◆ Materials provided:
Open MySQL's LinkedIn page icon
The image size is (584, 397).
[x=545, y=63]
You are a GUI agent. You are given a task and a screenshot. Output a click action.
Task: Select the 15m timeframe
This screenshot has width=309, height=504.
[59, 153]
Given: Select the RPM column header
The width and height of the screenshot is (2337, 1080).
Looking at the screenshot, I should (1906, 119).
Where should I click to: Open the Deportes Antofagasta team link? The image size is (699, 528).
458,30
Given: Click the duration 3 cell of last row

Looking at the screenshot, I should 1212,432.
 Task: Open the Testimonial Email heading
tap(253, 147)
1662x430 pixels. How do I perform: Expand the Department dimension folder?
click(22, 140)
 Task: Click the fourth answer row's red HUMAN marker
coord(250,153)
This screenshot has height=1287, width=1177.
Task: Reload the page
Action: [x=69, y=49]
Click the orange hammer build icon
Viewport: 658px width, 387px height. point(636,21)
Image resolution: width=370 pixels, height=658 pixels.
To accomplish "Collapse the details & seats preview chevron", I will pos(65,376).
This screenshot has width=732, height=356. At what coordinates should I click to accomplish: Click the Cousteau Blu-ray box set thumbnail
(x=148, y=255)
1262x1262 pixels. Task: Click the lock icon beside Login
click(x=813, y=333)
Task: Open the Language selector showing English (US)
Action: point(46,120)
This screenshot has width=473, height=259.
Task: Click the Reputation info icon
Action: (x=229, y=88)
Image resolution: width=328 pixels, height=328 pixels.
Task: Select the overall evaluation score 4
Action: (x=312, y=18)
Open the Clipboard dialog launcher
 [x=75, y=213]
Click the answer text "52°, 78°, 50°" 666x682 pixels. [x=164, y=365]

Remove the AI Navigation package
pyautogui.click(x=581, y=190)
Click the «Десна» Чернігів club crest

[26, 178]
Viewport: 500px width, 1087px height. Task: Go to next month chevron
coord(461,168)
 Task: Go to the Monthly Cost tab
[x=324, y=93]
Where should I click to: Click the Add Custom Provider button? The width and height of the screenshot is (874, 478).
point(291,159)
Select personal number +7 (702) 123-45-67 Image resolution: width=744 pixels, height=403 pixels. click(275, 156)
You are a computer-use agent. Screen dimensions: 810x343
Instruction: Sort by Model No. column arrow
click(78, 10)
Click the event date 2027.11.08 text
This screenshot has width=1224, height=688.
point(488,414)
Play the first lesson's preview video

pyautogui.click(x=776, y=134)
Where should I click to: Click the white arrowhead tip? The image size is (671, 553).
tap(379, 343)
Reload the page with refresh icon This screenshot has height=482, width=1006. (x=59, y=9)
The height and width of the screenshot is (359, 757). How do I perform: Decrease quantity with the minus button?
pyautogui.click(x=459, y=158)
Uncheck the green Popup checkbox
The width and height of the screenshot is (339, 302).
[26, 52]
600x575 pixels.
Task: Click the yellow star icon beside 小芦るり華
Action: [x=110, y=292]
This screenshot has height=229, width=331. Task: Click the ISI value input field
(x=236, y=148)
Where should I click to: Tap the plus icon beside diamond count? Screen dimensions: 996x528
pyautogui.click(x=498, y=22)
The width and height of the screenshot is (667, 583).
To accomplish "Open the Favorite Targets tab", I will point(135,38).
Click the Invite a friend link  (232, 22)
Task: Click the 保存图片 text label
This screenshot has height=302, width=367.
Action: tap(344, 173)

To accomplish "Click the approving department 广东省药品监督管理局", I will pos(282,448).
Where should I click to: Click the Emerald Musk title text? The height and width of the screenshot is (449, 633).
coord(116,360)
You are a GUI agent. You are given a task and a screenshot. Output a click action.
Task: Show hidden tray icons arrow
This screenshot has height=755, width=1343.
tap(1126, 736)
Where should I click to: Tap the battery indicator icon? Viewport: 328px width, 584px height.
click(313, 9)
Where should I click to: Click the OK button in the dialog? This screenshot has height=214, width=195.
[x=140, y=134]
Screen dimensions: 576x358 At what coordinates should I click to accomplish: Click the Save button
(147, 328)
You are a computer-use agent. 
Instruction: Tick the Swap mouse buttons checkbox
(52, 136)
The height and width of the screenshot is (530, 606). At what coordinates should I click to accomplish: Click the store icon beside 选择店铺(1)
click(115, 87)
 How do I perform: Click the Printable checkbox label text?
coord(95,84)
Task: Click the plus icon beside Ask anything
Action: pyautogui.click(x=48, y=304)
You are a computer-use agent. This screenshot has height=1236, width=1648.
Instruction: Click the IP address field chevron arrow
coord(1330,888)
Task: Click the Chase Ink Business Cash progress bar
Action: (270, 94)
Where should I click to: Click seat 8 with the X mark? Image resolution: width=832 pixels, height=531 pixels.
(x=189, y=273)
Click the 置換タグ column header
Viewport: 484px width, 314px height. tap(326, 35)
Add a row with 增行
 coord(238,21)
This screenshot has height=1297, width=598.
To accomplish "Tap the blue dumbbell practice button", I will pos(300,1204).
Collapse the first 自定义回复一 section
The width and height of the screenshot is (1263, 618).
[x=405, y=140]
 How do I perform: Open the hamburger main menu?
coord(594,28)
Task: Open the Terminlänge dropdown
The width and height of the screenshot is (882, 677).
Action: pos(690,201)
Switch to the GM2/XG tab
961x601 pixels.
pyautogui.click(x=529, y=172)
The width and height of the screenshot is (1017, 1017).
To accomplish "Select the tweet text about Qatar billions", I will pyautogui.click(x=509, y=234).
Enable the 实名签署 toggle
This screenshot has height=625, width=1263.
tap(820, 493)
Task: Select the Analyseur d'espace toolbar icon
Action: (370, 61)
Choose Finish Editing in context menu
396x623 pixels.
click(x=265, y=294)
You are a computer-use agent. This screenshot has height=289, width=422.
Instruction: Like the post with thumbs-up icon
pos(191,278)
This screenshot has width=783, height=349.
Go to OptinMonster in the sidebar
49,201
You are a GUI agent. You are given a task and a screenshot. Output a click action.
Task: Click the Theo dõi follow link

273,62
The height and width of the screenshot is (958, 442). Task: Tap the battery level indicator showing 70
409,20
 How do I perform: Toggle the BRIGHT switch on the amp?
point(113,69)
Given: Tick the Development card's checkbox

◆ Problem to solve: Which of the lines above carry the string "agent"? Copy every one.

◆ Written answer:
You are a GUI agent. You are given a task and a screenshot. Output a click action.
You are a computer-use agent. Screen dimensions: 810x343
You are a GUI agent. You are given a task and a screenshot. Output a click action.
You are a computer-use agent. 
You are a computer-use agent. This screenshot has height=1236, width=1648.
You are a computer-use agent. This screenshot has height=289, width=422.
You are a GUI agent. You are given a task and a screenshot. Output a click action.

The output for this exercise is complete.